How Did AI Models Perform for Hurricane Imelda?

  • Andy Hazelton
    Andy Hazelton

Share post

How Did AI Models Perform for Hurricane Imelda?

This is our second detailed look this week at recent performance of AI forecast models for a high-profile tropical cyclone. Here we will explore the performance for Hurricane Imelda, which was unique due to the “Fujiwhara” interaction with Humberto to its east, and the potential for threatening the US Coastline (which thankfully did not materialize, though it did impact Bermuda).

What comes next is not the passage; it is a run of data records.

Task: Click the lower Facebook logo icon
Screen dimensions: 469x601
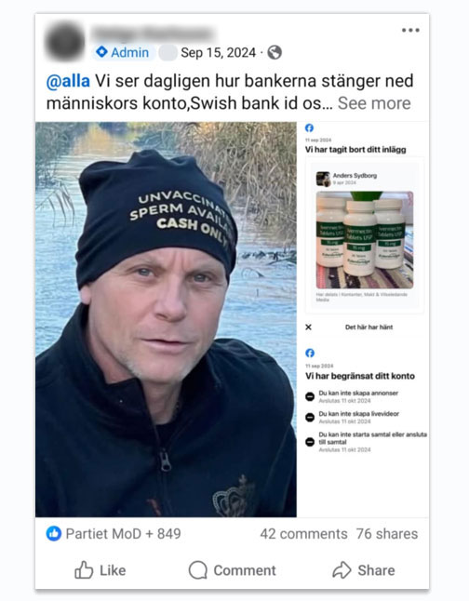Action: pyautogui.click(x=310, y=353)
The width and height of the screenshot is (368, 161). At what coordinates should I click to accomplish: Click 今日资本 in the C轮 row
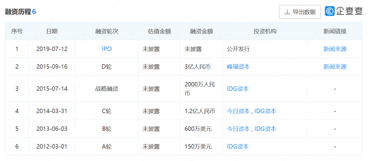[238, 111]
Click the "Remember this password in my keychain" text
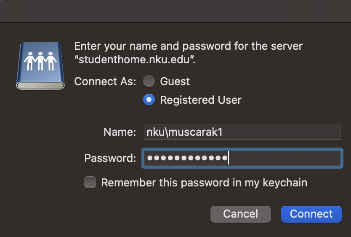The height and width of the screenshot is (237, 351). (204, 183)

As a reminder, these are the AI models examined (in addition to HAFS-A/HFSA and GFS/AVNO):

AIEN: AIFS Ensemble Control

AISN: AIFS Deterministic

PANG: Pangu Weather

AURO: Aurora

GRPC: GraphCast

GDMN: Google’s Deepmind FNV3 Ensemble Mean

Track

The overall forecast performance for the AI models was fairly good, similar to other cases we have looked at so far this year. Most models showed skill comparable to or better than that of the operational GFS (Figure 1), although Aurora and PanguWeather were not as good in the Day 2-3 forecast window. The best performers were Google Deepmind/FNV3 and GraphCast, which both had significantly lower errors than the rest of the models.

Figure 1: Track errors (km, top) and skill (percentage relative to AVNO, bottom) for all models. The middle panel shows the “consistency metric” from Ditchek et al. (2023), which is a measure of significance/robustness of the results. The numbers on the bottom show the sample size at each lead time.

We took a deeper look at the errors by splitting them up into along-track (fast/slow) vs. across-track (left vs. right of observed) errors. Both of these would be affected by the complex interaction between Humberto and Imelda, which was discussed in an earlier blog here:

https://www.brightband.com/blog/a-tricky-setup-atlantic-model-forecast-discussion-9-24-2025

As with Humberto, all models (both AI models and dynamical) had a slow bias (Figure 2), as the observed storm recurved to the East/Northeast a lot faster than forecast. Graphcast was actually the best model for forward speed, with FNV3 a close second.

Figure 2: Along-track error for all models. Negative means a slow bias and positive means a fast bias.

There was also a substantial left of track bias for most models (Figure 3), indicating too much interaction with the upper low and a track too close to the coast. Graphcast was once again a standout here, and actually had a slight right-of-track bias by Day 5. FNV3 was also very good and consistent with only a small left-of-track bias. The previous blog showed that members of FNV3’s ensemble showed both the recurve scenario (correct) and track towards the coast (incorrect), so the ensemble mean was dragged down a little bit by the 2nd group. Given the complexity and uncertainty this setup had, spread was probably a beneficial thing for forecasters.

Figure 3: Across-track error for all models. Negative means a left bias and positive means a right bias.

By the time Imelda was classified as a tropical cyclone (which is when the official verification starts), most forecasts had started to correct away from landfall. For some cycles while it was a potential tropical cyclone (PTC), we can see how both GFS and HAFS were too close to the coast while GDMN/FNV3 were more accurate with the recurve track (Figure 4).

Figure 4: Track forecasts for Imelda initialized at 12 UTC September 27, 2025, and valid out to 126 hours. The observed track is shown in black.

Intensity

As with Humberto, most AI models were not very accurate with intensity for Imelda, but Deepmind/FNV3 performed quite well, beating GFS and even HAFS at almost all forecast lead times (Figure 5).

Figure 5: Intensity errors (m/s, top) and skill (percentage relative to AVNO, bottom) for all models. The middle panel shows the “consistency metric” from Ditchek et al. (2023), which is a measure of significance/robustness of the results. The numbers on the bottom show the sample size at each lead time.

Further examination of some of the individual runs (Figure 6) shows that both HAFS and GDMN predicted the intensification rate fairly well. After Day 3, GDMN had a much better intensity because HAFS incorrectly went inland and weakened, while in reality the storm stayed over water. This shows the connection between track and intensity errors and that getting the former right helps improve the latter.

Figure 6: Maximum wind speed (kt, 1 kt = 0.51 m/s) forecasts for Imelda initialized at 12 UTC September 27, 2025, and valid out to 126 hours. The observed wind is shown in black.